Viajar
es cultura. Conocer otras ciudades, otros países. Relacionarse con
otras personas de distinta lengua, religión, color de pelo. Comer o
acostarse a distinta hora, con distinta luna.
Pero
viajar también es bajar a la calle y mojarse con distinta lluvia o
perder el sombrero o peluquín con distinto viento. O quedarse en
casa, desconectar internet, y cerrar los ojos, desaparecer por un
momento.
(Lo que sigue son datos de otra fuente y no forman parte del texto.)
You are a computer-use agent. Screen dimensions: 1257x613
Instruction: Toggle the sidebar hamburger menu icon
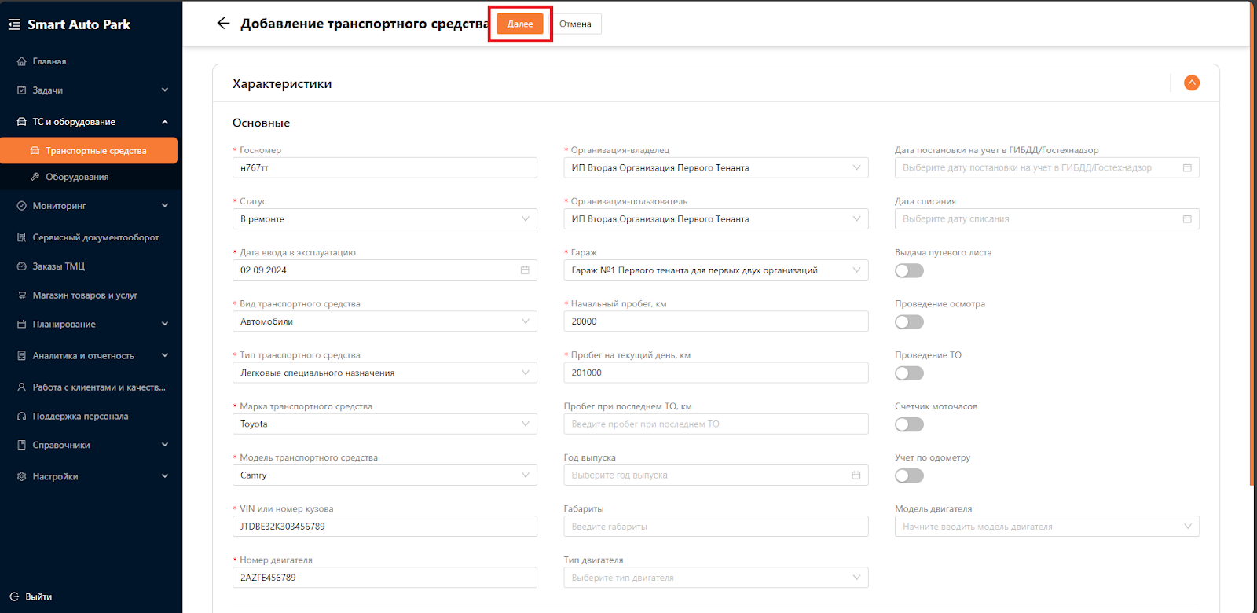click(14, 24)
Inventarse unos raíles y avanzar echando humo, comiendo
carbón, haciendo ruido.
Idiomas
nuevos, museos, pensar, darte cuenta de que piensas, rodearte de
preguntas para buscar la mejor respuesta, ante un café francés, un
pueblo gallego, un director de tráfico italiano, una sobrasada
mallorquina o un abrazo portugués.
Viajar
es estar vivo o aprender de los muertos. Y caminar sin paraguas, y
sin diccionarios. Con la chaqueta medio abierta, hasta que el frío
lo permita. Y los zapatos sin plantillas, con los cordones relajados.
Hacer
un viaje. Sin contaminar. Llevar el mejor atuendo o el menos pesado.
Para volver lleno y organizar. Y volver a viajar.